* [COSA FARE]
Secondo il brano qui sotto, a cosa delega la nostra società gran parte del lascito che ciascuno riesce a lasciare agli altri?

* [BRANO ESTRATTO]
La casa che va a fuoco è la nostra realtà quotidiana. I genitori non torneranno. Siamo noi, suggeriva David, a dover diventare “genitori”. Possiamo andare avanti a decostruire e a “sballarci” di non senso, ma è come continuare a mettere a soqquadro casa nostra, incuranti della fine della festa e del post-sbronza. L’ironia, come dicevo sopra, è una risorsa importante, ma va avanti per negazioni, decostruzioni, disincanto progressivo.

Esuberi e deserti

Il secondo aspetto forte di “non senso” è forse però molto più critico e materiale del primo. E’ quello che ciascuno di noi ha sperimentato o sta sperimentando sulla sua pelle. Veniamo da un mondo, che i nostri genitori (quelli che per rimanere a Foster Wallace, non torneranno) ci hanno dipinto in altri termini. Forti dello sviluppo materiale che separava la loro generazione da quella dei loro padri, ci hanno trasmesso il senso di uno sviluppo e di una “promessa di felicità” ascendente e potenzialmente illimitata. Crescendo abbiamo dovuto fare i conti con una realtà molto diversa, e con implicazioni molto più profonde del semplice impoverimento materiale. La realtà di sentirsi prima di tutti degli “esuberi” piuttosto che delle risorse. La maggior parte di noi ha sperimentato questa condizione. Il sentirsi “di troppo” è una condizione relativamente nuova, che taglia completamente i legami con la generazione precedente, connettendoci forse maggiormente con le generazioni che hanno preceduto la generazione degli anni ’60 e ’70, quella dei nostri nonni. Ed è una condizione che svuota completamente “di senso” il nostro rapporto con la società. Se sono un esubero non potrà fregarmene di meno di partecipare alla creazione di un tessuto civile e avrò un rapporto sicuramente più conflittuale con il “significato” di quello che vivo. Mi hanno definito secoli fa come “animale sociale”, allora il senso della mia vita deriverà in larga parte anche da quello che riesco a lasciare agli altri. La nostra società delega gran parte di questo lascito al lavoro. Cosa succede, se di lavoro non ce n’è? O se mi fanno capire quotidianamente che sono assolutamente intercambiabile? Credo che la risposta per chi la vive quotidianamente sia superflua.

* [DATI REGISTRATI]
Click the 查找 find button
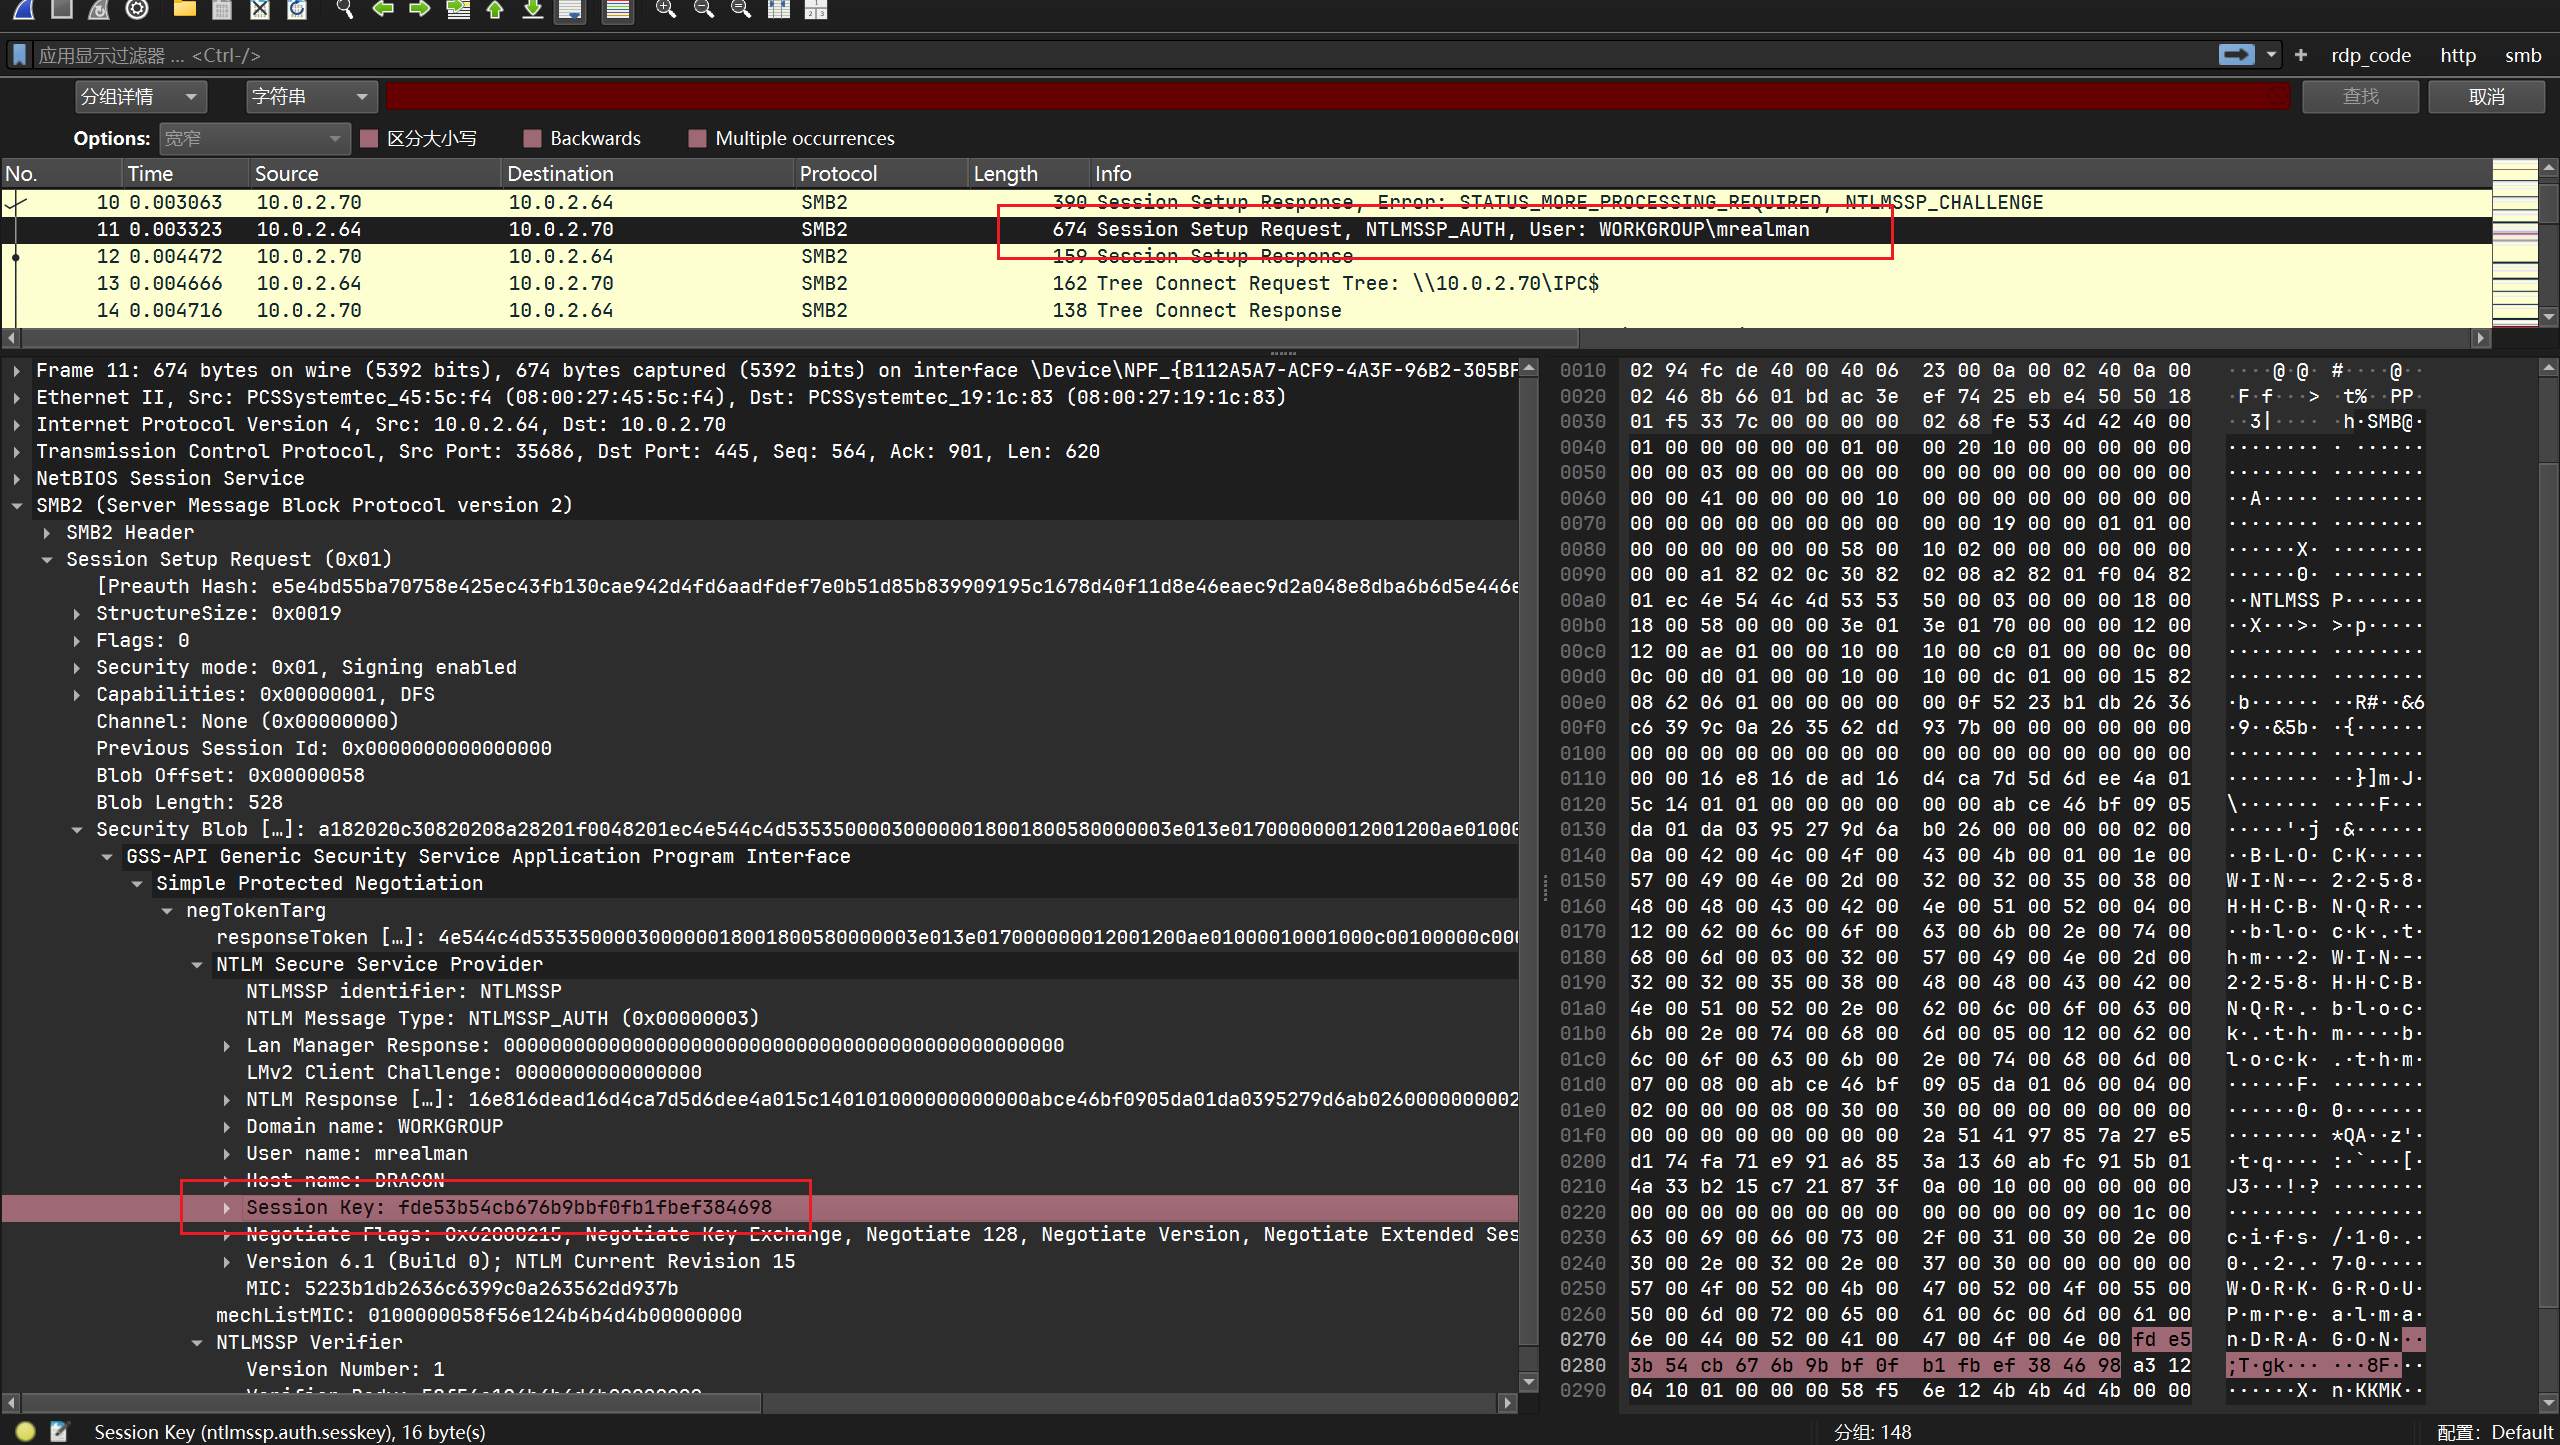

* [RISPOSTA]
Al lavoro.